The chief prosecutor in the southern city of Augsburg, who is investigating 80-year-old Cornelius Gurlitt on charges including tax evasion, acknowledged that some of the more than 1,400 works confiscated from his home in February 2012 clearly belonged to him. More than 400 of the paintings could be returned to Gurlitt.
"It is of key importance that works taken in connection with Nazi persecution be identified so that outstanding property claims can be settled and possible previous owners can exercise their rights," prosecutor Reinhard Nemetz said in a statement.
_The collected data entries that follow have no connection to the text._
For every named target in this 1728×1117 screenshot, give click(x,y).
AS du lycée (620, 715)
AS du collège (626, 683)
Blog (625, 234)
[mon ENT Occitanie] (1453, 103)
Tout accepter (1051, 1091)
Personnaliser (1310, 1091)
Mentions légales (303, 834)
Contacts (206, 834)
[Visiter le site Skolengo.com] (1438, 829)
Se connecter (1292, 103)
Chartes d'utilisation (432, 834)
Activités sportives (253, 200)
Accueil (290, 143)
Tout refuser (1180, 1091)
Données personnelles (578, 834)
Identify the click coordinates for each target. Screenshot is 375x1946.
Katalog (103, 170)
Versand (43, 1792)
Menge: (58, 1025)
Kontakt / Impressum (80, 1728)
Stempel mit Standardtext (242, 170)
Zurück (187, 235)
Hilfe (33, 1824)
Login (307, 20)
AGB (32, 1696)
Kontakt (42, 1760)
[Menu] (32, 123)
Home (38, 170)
"At the same time, determining the provenance of the paintings also makes possible an identification of those artworks that without a doubt belong to the accused, whose return should be immediately offered to him," he added.
Nemetz said he had asked a task force appointed last week to identify such paintings "as soon as possible".
Gurlitt is the heir of a powerful art dealer tasked by the Nazis with selling works that they stole, extorted or seized in exchange for hard currency, and with handpicking masterpieces for a "Führer Museum" for Adolf Hitler in the Austrian city of Linz that was never built.
The task force said last week that of the 1,406 long-lost paintings,sketches and prints seized at Gurlitt's Munich flat, about 970 were suspected of being looted from Jewish families or taken from museums in a crackdown on avant-garde, "degenerate" art.
Untangling the ownership of the works by the likes of Picasso, Matisse,Chagall, Renoir and Delacroix is expected to be a drawn-out process, complicated by Gurlitt's insistence that he will not give up the works without a fight.
"I will not give anything back voluntarily," a defiant Gurlitt told this week's Der Spiegel magazine.